2011-12-02 Thread Marko Rodriguez
Hi,

 Scenario 1:
 I would like to get all Nodes that do not have a relationship to another 
 node. What is the best way to do this Gremlin?
 
 Root = NodeA = NodeB
 Root = NodeC
 
 Output should be NodeC

I don't understand the problem.

 Scenario 2:
 Root =  User - Centre
 
 I would like to get all centres for userA, and then get all users who are 
 also linked to the same centres of the userA

userA.out('hasCentre').in('hasCentre').except([userA])

 Scenario 3:
 User = Centre
 I would like to get all users that do not have a link to a Centre, and if 
 this is the case, do a projection that returns a fake centre with property 
 Unknown

g.V.ifThenElse{it.out('hasCentre').filter{it == 
aCentre}.hasNext()}{}{println ${it} has center unknown}

If you have an index of your Users, then its more efficient to hit that index, 
then iterate through all vertices (g.V). E.g.
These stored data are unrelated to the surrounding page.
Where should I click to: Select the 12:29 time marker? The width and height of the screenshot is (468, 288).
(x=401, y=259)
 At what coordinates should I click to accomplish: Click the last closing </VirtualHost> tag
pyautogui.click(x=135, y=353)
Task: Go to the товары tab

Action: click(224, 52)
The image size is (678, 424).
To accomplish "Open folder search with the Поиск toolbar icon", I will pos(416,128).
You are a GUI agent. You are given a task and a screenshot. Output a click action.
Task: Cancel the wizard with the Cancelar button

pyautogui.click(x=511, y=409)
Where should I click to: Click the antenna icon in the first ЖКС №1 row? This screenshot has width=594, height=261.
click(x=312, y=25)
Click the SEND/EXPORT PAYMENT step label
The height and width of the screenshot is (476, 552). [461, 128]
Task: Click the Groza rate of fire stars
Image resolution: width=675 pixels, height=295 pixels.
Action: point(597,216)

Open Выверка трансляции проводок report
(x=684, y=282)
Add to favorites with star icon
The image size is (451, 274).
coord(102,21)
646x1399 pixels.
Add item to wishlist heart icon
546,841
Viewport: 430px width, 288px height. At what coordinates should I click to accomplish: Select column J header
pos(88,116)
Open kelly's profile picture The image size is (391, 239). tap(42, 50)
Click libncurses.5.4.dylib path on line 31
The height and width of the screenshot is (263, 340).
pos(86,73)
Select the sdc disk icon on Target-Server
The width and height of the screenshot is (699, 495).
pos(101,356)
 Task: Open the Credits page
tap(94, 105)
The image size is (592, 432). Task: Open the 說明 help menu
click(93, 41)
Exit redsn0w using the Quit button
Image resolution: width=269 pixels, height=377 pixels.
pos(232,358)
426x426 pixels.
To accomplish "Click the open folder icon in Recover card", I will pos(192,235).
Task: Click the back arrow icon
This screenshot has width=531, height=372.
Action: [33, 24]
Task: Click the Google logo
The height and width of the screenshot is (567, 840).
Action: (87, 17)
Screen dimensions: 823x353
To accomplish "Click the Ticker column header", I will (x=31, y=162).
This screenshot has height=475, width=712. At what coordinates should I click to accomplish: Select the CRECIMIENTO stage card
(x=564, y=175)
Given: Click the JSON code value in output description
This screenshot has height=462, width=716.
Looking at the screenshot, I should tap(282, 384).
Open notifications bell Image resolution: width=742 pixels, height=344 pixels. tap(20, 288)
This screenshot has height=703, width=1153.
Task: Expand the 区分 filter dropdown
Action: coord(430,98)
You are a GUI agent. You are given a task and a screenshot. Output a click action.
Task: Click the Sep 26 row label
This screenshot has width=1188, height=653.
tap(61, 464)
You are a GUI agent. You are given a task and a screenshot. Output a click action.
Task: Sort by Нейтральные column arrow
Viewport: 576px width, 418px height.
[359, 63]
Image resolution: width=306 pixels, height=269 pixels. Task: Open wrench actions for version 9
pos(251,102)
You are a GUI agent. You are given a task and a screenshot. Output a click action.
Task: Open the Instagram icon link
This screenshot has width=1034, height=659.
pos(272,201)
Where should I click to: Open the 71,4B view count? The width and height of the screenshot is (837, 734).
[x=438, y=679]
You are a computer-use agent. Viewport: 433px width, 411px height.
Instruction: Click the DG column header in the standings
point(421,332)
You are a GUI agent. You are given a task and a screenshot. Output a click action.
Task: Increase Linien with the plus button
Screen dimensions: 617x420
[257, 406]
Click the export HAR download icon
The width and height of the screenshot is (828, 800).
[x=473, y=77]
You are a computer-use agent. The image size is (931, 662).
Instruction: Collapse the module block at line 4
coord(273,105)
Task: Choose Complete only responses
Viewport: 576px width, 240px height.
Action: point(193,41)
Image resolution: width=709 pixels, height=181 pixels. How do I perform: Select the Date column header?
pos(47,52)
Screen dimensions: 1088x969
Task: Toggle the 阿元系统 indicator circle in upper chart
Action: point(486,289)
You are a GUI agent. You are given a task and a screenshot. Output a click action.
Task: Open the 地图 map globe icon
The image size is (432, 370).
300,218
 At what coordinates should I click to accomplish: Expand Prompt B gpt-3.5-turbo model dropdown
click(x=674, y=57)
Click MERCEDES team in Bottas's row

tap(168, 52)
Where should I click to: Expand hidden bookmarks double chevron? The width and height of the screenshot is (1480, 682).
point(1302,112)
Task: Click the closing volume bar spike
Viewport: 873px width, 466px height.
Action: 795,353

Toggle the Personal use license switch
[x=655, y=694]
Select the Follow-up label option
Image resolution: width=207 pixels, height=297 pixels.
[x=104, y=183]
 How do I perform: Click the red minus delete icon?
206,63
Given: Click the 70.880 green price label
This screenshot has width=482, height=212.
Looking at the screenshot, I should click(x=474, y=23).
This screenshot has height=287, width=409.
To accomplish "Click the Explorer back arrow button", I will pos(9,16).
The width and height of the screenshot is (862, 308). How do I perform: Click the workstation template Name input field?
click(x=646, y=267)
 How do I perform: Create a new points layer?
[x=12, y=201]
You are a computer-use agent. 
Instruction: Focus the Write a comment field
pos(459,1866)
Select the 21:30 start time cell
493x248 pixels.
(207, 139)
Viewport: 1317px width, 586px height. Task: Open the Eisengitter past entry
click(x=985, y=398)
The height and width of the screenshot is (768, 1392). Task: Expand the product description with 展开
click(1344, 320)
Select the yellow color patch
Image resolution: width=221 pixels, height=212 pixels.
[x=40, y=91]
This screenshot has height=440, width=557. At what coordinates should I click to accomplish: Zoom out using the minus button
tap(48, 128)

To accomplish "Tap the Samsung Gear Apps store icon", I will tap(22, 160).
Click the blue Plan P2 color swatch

g.idx(T.v)[[type:'User']].ifThenElse

 Scenario 4:
 
 REFERRAL = PERSON
 
 I would like to combine a query that gets all
 Referrals that are linked to a person and project a table result (contains 
 referrals and person property values (this is easy to do)
 However, I then want to do a SPLIT query, that gets referrals without the 
 persons, and then MERGE both back into the table projection? So table 
 projecton might look like this.
 I guess this is done with .table().it{}cap, but what I am not sure, is 
 how to do a split and merge in parallel and then get that merge projected 
 into the same table.


I don't quite understand your problem, but here is an example of splitting and 
merging.

g.v(1).out('knows').copySplit(_().out('knows').name, 
_().out('created').name).fairMerge

This will get all the people that v[1] knows and then generate two parallel 
pipeline. Each friend of v[1] is copied to each of the 2 parallel pipelines. 
One pipeline will get their friend's names and one will get their created 
project's names. It will then merge those two parallel pipelines into a single 
stream. You can do either fairMerge or exhaustMerge depending on the merging 
algorithm you want. fairMerge is more memory efficient. I need to write more 
about split/merge in the Gremlin documentation.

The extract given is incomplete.